BEGIN The data

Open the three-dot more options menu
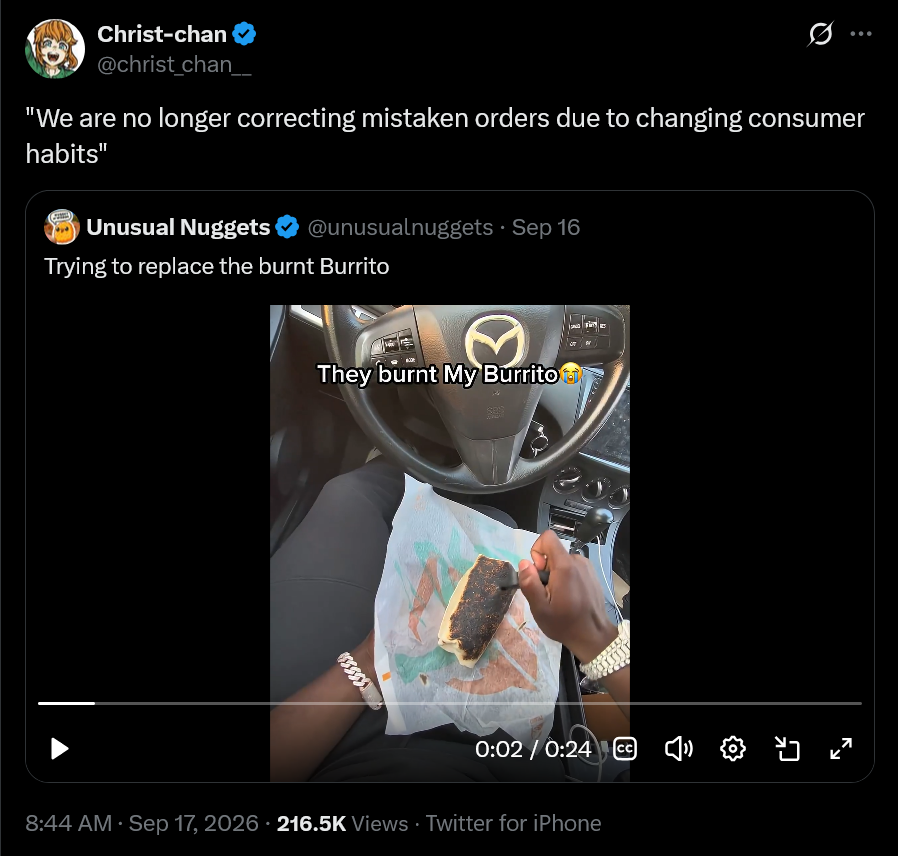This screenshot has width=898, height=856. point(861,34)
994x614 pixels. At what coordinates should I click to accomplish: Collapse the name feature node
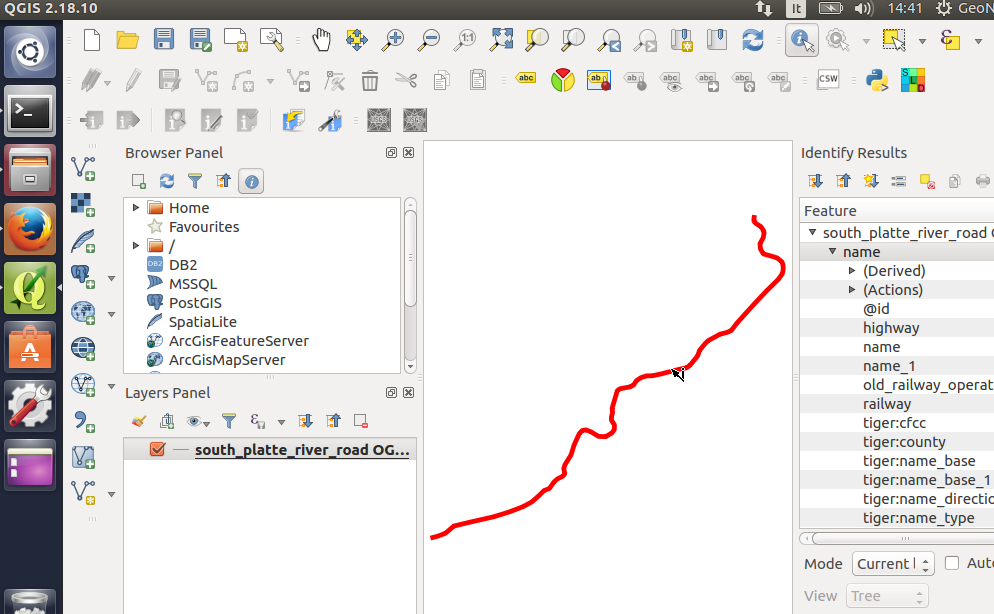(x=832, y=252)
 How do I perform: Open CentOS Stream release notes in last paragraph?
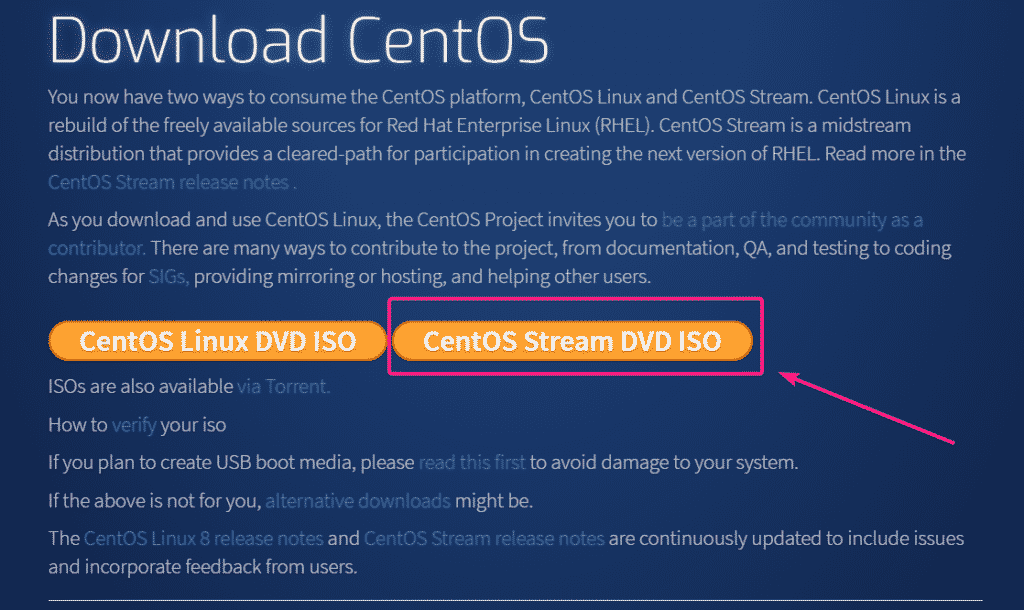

END The data

§ **Try it**
The output should be the material above, copied exactly, without its pictures.

§ **Task result**
Open the three-dot more options menu
This screenshot has width=898, height=856. point(861,34)
994x614 pixels. At what coordinates should I click to accomplish: Collapse the name feature node
(x=832, y=252)
 How do I perform: Open CentOS Stream release notes in last paragraph?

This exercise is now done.